Examples for Prometheus Alerts
Prometheus is a fantastic, open-source tool for monitoring and alerting. Besides collecting metrics from the whole system (e.g. a kubernetes cluster, or just a single instance), it’s also possible to trigger alerts using the alertmanager.
When setting alerts up, however, I had a hard time finding concrete examples of alerts for basic things like high cpu usage
, or for kubernetes-specific things like a pod having been restarted, so here are some of the alerts we came up with and which, albeit with different values and sometimes in different ways, could be used in a production setting.
Some of the alerts depend on the node-exporter running on the target instance(s), while others use kube-state-metrics and kubernetes. There are also alerts using custom metrics for http response status and http response times.
At the end of the day, the general concept of the alerts should work regardless of the exact data source.
Let’s look at some examples for alerts, which might be useful in a distributed system (especially using kubernetes).
Infrastructure Alerts
To start off, we’ll look at some basic infrastructure alerts, regarding CPU/memory/disk.
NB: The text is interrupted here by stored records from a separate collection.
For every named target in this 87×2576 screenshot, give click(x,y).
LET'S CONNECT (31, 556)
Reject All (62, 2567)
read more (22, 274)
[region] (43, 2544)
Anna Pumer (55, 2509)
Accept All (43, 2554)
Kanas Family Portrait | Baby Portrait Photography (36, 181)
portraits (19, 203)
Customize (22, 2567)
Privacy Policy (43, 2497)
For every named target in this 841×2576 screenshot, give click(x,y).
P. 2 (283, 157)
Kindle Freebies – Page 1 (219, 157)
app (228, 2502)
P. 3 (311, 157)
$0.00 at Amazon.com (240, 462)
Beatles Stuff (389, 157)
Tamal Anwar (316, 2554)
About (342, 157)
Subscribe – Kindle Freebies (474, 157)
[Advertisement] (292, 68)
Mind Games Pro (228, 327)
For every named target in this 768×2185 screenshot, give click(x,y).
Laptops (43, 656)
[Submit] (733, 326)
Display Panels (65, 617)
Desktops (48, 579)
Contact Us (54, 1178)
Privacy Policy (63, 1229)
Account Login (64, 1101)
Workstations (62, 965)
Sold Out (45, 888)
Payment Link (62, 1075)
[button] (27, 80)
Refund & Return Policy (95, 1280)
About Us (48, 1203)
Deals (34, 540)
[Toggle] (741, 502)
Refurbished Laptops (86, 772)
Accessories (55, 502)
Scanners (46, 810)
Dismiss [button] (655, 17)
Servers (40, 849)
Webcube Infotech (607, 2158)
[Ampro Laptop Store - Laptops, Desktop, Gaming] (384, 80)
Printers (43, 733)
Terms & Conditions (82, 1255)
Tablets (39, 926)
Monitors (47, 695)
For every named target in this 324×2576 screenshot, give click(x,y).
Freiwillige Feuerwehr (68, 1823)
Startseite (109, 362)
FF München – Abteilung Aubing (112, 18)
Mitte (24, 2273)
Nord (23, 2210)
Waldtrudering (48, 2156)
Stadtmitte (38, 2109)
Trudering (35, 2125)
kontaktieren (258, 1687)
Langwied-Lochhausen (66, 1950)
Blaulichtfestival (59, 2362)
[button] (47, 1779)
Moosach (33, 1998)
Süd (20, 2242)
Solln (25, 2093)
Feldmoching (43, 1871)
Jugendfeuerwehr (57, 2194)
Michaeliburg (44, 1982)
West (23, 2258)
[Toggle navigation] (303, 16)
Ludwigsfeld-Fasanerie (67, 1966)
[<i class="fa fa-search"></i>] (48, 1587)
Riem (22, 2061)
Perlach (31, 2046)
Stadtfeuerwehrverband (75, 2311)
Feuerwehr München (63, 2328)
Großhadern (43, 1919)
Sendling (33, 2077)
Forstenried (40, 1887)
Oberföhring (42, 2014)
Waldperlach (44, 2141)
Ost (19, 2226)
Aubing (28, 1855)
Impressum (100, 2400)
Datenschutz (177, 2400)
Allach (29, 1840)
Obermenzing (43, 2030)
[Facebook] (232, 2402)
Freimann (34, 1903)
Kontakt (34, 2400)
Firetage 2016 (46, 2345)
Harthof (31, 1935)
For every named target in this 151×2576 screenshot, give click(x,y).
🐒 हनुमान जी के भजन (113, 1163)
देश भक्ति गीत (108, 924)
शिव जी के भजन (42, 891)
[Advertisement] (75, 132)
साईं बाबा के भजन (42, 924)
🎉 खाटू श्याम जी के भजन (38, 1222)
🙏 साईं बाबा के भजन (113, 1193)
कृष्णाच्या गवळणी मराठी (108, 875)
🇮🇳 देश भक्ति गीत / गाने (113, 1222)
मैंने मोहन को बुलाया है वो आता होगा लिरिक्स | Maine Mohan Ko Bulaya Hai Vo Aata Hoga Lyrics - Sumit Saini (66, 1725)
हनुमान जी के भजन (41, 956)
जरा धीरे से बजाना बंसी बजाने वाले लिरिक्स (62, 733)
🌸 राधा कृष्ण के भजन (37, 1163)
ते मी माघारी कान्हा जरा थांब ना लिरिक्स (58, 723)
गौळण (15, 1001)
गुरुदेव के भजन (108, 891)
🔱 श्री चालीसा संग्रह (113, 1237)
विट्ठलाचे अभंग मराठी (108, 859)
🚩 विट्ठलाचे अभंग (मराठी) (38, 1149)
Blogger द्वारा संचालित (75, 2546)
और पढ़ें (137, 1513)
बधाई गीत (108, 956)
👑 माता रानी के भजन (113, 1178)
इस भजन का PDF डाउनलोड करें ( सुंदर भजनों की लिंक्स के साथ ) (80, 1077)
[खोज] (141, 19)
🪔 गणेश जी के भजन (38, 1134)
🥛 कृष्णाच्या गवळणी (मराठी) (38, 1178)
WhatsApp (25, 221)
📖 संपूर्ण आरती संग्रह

We’ll go over the alerts one by one, with a short explanation for each one.
To signal, that a target (e.g. instance) is down, we simply check the up
metric:
expr: up == 0
To signal, that a disk will fill up soon, based on a trend of the last x hours, we use the predict_linear
function. This alert triggers, if based on data during the last 24 hours, the available disk space will go below zero in the next 7 days:
expr: predict_linear(node_filesystem_avail[24h], 7*24*3600) <= 0
To signal, that memory will be full in a certain timeframe based on a trend of the last x hours, we also use predict_linear
. This alert will trigger, if the memory increase based on the last two hours, will result in the memory running out within the next hour:
expr: predict_linear(node_memory_MemAvailable[2h], 1*3600) <= 0
To signal high memory pressure, we first calculate the percentage of available memory, and if that’s as low as 5% and the rate of page faults during the last minute was high (>100), we trigger an alert:
expr: (node_memory_MemAvailable / node_memory_MemTotal * 100) < 5 and rate(node_vmstat_pgmajfault[1m]) > 100
To signal high CPU usage, we simply divide the load average of the last 5 minutes by the amount of cpus on that instance, and if it’s above 95% for some time, we alert:
expr: node_load5/count(node_cpu{mode="idle"}) without (cpu,mode) >= 0.95
Kubernetes-specific alerts
The following alerts are only focused on kubernetes and are based on metrics reported by kube-state-metrics. Due to the stateful nature of this tool and the event-based nature in parts of kubernetes, these alerts are sometimes a bit hard to write and a bit wonky, but they can still provide useful insights.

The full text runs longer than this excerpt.